* **What the task requires**
Transcribe all records verbatim.

* **Records drawn from a dataset**
◆ ◆ ◆ ◆ ◆ ◆ ◆

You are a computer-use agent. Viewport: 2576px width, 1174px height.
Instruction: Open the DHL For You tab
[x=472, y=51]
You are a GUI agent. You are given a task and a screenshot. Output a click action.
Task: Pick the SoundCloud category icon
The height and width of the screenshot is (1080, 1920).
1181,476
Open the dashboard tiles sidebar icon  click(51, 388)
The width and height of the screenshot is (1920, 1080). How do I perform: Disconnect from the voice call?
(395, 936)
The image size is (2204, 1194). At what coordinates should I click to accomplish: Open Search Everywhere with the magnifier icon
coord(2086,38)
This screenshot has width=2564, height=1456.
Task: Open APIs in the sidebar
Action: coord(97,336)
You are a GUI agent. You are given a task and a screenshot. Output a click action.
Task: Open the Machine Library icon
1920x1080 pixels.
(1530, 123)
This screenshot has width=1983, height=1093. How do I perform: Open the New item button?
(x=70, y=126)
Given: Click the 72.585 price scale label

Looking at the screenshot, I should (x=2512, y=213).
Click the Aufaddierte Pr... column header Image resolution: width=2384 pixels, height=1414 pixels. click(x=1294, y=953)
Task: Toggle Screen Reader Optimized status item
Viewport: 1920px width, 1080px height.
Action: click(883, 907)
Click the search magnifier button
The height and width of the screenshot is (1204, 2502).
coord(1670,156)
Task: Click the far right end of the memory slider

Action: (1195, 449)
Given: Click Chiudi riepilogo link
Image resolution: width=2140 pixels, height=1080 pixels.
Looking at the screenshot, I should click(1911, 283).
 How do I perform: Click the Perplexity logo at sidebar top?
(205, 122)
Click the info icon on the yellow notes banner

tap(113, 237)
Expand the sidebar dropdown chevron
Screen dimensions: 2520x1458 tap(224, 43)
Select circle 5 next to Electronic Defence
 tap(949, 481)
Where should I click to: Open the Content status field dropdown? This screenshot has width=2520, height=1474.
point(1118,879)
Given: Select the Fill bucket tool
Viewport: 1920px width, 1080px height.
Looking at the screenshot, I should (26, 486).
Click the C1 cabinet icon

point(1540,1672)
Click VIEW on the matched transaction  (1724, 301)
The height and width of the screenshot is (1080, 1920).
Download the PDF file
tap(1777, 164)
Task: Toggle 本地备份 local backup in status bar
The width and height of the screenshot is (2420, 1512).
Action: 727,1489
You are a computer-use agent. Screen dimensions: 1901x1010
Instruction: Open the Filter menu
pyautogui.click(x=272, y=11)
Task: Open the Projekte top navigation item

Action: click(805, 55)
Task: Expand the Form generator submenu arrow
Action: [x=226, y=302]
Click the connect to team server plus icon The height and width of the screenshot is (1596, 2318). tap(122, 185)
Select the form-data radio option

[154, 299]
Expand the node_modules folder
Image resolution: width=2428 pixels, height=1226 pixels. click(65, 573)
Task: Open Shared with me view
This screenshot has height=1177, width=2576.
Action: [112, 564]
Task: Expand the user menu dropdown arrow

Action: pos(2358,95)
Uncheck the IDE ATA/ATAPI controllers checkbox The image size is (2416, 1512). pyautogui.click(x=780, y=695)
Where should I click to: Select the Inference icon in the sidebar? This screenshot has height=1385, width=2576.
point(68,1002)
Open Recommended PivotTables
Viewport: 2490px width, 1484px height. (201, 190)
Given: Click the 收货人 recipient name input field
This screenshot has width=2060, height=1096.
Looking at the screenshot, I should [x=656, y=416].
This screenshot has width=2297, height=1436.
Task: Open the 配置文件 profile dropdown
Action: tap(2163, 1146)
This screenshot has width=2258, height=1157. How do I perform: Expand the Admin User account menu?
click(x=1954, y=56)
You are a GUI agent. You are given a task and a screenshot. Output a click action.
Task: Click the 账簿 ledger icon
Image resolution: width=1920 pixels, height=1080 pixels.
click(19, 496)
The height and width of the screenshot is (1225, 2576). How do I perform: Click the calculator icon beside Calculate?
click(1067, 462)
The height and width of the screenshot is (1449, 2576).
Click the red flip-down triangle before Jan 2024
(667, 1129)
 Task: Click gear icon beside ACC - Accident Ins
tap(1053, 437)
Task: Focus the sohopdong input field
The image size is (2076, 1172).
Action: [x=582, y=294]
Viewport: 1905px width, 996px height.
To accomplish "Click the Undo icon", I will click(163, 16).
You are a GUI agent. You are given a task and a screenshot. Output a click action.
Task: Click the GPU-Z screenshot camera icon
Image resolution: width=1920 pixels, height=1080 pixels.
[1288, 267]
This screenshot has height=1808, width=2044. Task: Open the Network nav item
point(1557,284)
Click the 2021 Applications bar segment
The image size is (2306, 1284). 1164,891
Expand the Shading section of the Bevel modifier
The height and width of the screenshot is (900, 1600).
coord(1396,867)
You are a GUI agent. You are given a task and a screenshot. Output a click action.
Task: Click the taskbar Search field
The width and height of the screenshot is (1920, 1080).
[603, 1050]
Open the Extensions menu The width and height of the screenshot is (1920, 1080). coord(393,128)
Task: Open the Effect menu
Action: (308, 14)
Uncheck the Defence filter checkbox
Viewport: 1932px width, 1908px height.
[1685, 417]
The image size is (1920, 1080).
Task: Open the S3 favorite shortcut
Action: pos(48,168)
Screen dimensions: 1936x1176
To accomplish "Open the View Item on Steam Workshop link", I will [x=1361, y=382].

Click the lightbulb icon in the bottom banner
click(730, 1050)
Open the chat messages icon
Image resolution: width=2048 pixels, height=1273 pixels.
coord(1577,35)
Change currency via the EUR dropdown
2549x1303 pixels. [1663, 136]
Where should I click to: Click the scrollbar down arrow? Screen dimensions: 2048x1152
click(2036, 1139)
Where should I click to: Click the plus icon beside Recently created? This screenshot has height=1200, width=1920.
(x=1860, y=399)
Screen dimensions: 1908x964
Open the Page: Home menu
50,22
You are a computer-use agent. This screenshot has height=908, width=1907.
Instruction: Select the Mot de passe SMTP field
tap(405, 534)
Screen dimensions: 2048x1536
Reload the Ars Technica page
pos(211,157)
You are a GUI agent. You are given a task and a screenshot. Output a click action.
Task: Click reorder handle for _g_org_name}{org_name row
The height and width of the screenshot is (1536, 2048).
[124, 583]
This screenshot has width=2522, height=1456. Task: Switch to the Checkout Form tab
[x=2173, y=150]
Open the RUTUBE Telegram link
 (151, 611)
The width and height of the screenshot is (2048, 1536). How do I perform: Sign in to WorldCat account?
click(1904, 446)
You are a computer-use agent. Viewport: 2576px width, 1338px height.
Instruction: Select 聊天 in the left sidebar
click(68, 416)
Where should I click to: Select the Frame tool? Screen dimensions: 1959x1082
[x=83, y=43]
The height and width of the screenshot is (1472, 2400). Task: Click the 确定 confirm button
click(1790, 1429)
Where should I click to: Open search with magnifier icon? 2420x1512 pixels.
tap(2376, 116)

◆ ◆ ◆ ◆ ◆ ◆ ◆

* **Task output**
You are a computer-use agent. Viewport: 2576px width, 1174px height.
Instruction: Open the DHL For You tab
[x=472, y=51]
You are a GUI agent. You are given a task and a screenshot. Output a click action.
Task: Pick the SoundCloud category icon
The height and width of the screenshot is (1080, 1920).
1181,476
Open the dashboard tiles sidebar icon  click(51, 388)
The width and height of the screenshot is (1920, 1080). How do I perform: Disconnect from the voice call?
(395, 936)
The image size is (2204, 1194). At what coordinates should I click to accomplish: Open Search Everywhere with the magnifier icon
coord(2086,38)
This screenshot has width=2564, height=1456.
Task: Open APIs in the sidebar
Action: coord(97,336)
You are a GUI agent. You are given a task and a screenshot. Output a click action.
Task: Open the Machine Library icon
1920x1080 pixels.
(1530, 123)
This screenshot has width=1983, height=1093. How do I perform: Open the New item button?
(x=70, y=126)
Given: Click the 72.585 price scale label

Looking at the screenshot, I should (x=2512, y=213).
Click the Aufaddierte Pr... column header Image resolution: width=2384 pixels, height=1414 pixels. click(x=1294, y=953)
Task: Toggle Screen Reader Optimized status item
Viewport: 1920px width, 1080px height.
Action: click(883, 907)
Click the search magnifier button
The height and width of the screenshot is (1204, 2502).
coord(1670,156)
Task: Click the far right end of the memory slider

Action: (1195, 449)
Given: Click Chiudi riepilogo link
Image resolution: width=2140 pixels, height=1080 pixels.
Looking at the screenshot, I should click(1911, 283).
 How do I perform: Click the Perplexity logo at sidebar top?
(205, 122)
Click the info icon on the yellow notes banner

tap(113, 237)
Expand the sidebar dropdown chevron
Screen dimensions: 2520x1458 tap(224, 43)
Select circle 5 next to Electronic Defence
 tap(949, 481)
Where should I click to: Open the Content status field dropdown? This screenshot has width=2520, height=1474.
point(1118,879)
Given: Select the Fill bucket tool
Viewport: 1920px width, 1080px height.
Looking at the screenshot, I should (26, 486).
Click the C1 cabinet icon

point(1540,1672)
Click VIEW on the matched transaction  (1724, 301)
The height and width of the screenshot is (1080, 1920).
Download the PDF file
tap(1777, 164)
Task: Toggle 本地备份 local backup in status bar
The width and height of the screenshot is (2420, 1512).
Action: 727,1489
You are a computer-use agent. Screen dimensions: 1901x1010
Instruction: Open the Filter menu
pyautogui.click(x=272, y=11)
Task: Open the Projekte top navigation item

Action: click(805, 55)
Task: Expand the Form generator submenu arrow
Action: [x=226, y=302]
Click the connect to team server plus icon The height and width of the screenshot is (1596, 2318). tap(122, 185)
Select the form-data radio option

[154, 299]
Expand the node_modules folder
Image resolution: width=2428 pixels, height=1226 pixels. click(65, 573)
Task: Open Shared with me view
This screenshot has height=1177, width=2576.
Action: [112, 564]
Task: Expand the user menu dropdown arrow

Action: pos(2358,95)
Uncheck the IDE ATA/ATAPI controllers checkbox The image size is (2416, 1512). pyautogui.click(x=780, y=695)
Where should I click to: Select the Inference icon in the sidebar? This screenshot has height=1385, width=2576.
point(68,1002)
Open Recommended PivotTables
Viewport: 2490px width, 1484px height. (201, 190)
Given: Click the 收货人 recipient name input field
This screenshot has width=2060, height=1096.
Looking at the screenshot, I should [x=656, y=416].
This screenshot has width=2297, height=1436.
Task: Open the 配置文件 profile dropdown
Action: tap(2163, 1146)
This screenshot has width=2258, height=1157. How do I perform: Expand the Admin User account menu?
click(x=1954, y=56)
You are a GUI agent. You are given a task and a screenshot. Output a click action.
Task: Click the 账簿 ledger icon
Image resolution: width=1920 pixels, height=1080 pixels.
click(19, 496)
The height and width of the screenshot is (1225, 2576). How do I perform: Click the calculator icon beside Calculate?
click(1067, 462)
The height and width of the screenshot is (1449, 2576).
Click the red flip-down triangle before Jan 2024
(667, 1129)
 Task: Click gear icon beside ACC - Accident Ins
tap(1053, 437)
Task: Focus the sohopdong input field
The image size is (2076, 1172).
Action: [x=582, y=294]
Viewport: 1905px width, 996px height.
To accomplish "Click the Undo icon", I will click(163, 16).
You are a GUI agent. You are given a task and a screenshot. Output a click action.
Task: Click the GPU-Z screenshot camera icon
Image resolution: width=1920 pixels, height=1080 pixels.
[1288, 267]
This screenshot has height=1808, width=2044. Task: Open the Network nav item
point(1557,284)
Click the 2021 Applications bar segment
The image size is (2306, 1284). 1164,891
Expand the Shading section of the Bevel modifier
The height and width of the screenshot is (900, 1600).
coord(1396,867)
You are a GUI agent. You are given a task and a screenshot. Output a click action.
Task: Click the taskbar Search field
The width and height of the screenshot is (1920, 1080).
[603, 1050]
Open the Extensions menu The width and height of the screenshot is (1920, 1080). coord(393,128)
Task: Open the Effect menu
Action: (308, 14)
Uncheck the Defence filter checkbox
Viewport: 1932px width, 1908px height.
[1685, 417]
The image size is (1920, 1080).
Task: Open the S3 favorite shortcut
Action: pos(48,168)
Screen dimensions: 1936x1176
To accomplish "Open the View Item on Steam Workshop link", I will [x=1361, y=382].

Click the lightbulb icon in the bottom banner
click(730, 1050)
Open the chat messages icon
Image resolution: width=2048 pixels, height=1273 pixels.
coord(1577,35)
Change currency via the EUR dropdown
2549x1303 pixels. [1663, 136]
Where should I click to: Click the scrollbar down arrow? Screen dimensions: 2048x1152
click(2036, 1139)
Where should I click to: Click the plus icon beside Recently created? This screenshot has height=1200, width=1920.
(x=1860, y=399)
Screen dimensions: 1908x964
Open the Page: Home menu
50,22
You are a computer-use agent. This screenshot has height=908, width=1907.
Instruction: Select the Mot de passe SMTP field
tap(405, 534)
Screen dimensions: 2048x1536
Reload the Ars Technica page
pos(211,157)
You are a GUI agent. You are given a task and a screenshot. Output a click action.
Task: Click reorder handle for _g_org_name}{org_name row
The height and width of the screenshot is (1536, 2048).
[124, 583]
This screenshot has width=2522, height=1456. Task: Switch to the Checkout Form tab
[x=2173, y=150]
Open the RUTUBE Telegram link
 (151, 611)
The width and height of the screenshot is (2048, 1536). How do I perform: Sign in to WorldCat account?
click(1904, 446)
You are a computer-use agent. Viewport: 2576px width, 1338px height.
Instruction: Select 聊天 in the left sidebar
click(68, 416)
Where should I click to: Select the Frame tool? Screen dimensions: 1959x1082
[x=83, y=43]
The height and width of the screenshot is (1472, 2400). Task: Click the 确定 confirm button
click(1790, 1429)
Where should I click to: Open search with magnifier icon? 2420x1512 pixels.
tap(2376, 116)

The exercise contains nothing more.